The question we should now be asking is: how can we take advantage of this shift in preferences? How can we make it something sustainable that will continue beyond the economic recession?
By establishing an eco conscious consumer society today. We can change the recession blues into proud greens, as people see their curb in consumption not as a limiting factor, but as a conscious reduction of their carbon footprint.
For the most part, when people are looking to purchase, they take into account several factors:
1. Will it be useful and satisfy need requirements?
2. Is it the preferred option?
3. Is the cost appropriate to my financial situation?
What if we ask them to consider a fourth factor? :
4. Is it made in an environmentally sustainable manner or will it become a pollutant once I discard it?

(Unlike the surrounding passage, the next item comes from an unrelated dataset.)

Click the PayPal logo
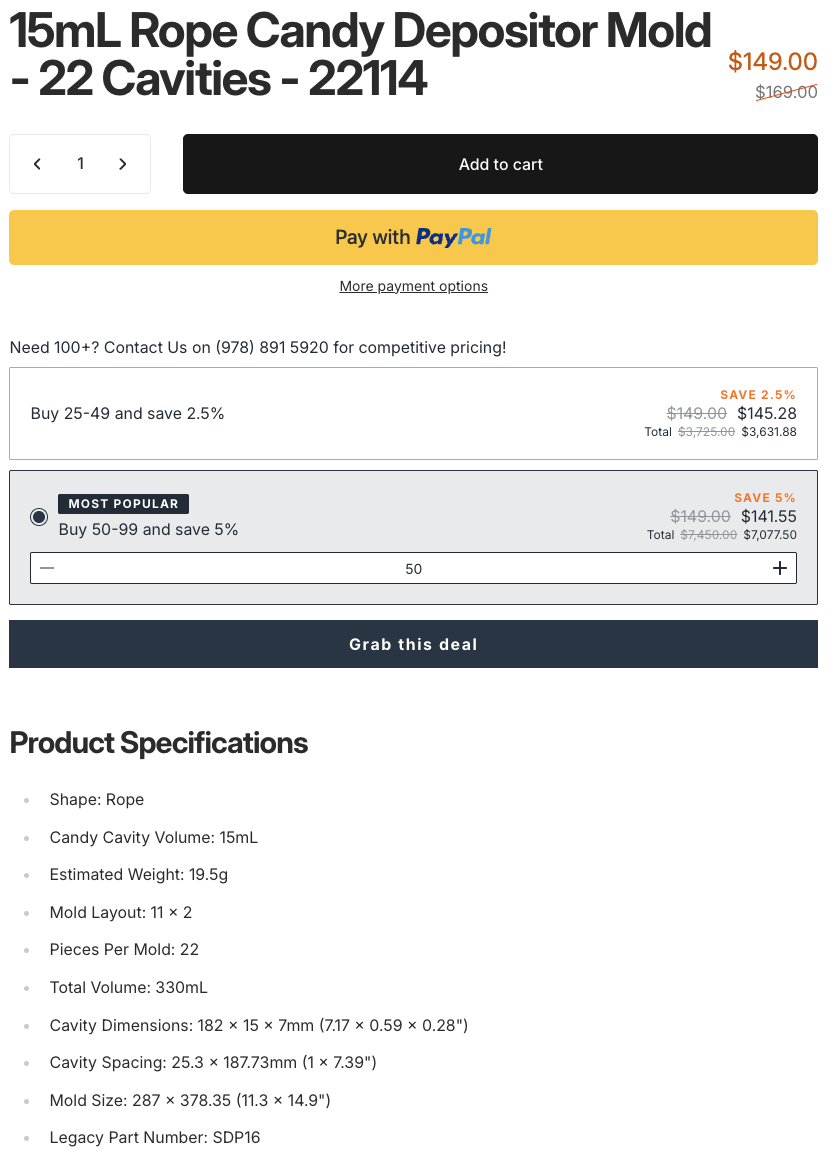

This means that every time they make a decision to buy something, they are looking at the item’s footprint on the Earth. Since it becomes a part of the decision process, no matter how little weight is put onto the answer, carbon footprints will be lowered. Eventually one will choose the eco option more often than they would have had they not considered this factor.
The most impactful part of this change is that manufacturers will have to calculate point number four into their production process. THIS is where the real change comes since an efficient system requires the manufactures to tailor to consumer interests. As “going green” becomes more hip and popular, more affordable eco options and investments will be introduced to the market.
A new psyche comes into the market at both the consumption and production level. The new market equilibrium will help restore the one we lost in the carbon cycle. There could be a beautiful (perhaps sourced from solar?) light at the end of the current environment’s tunnel.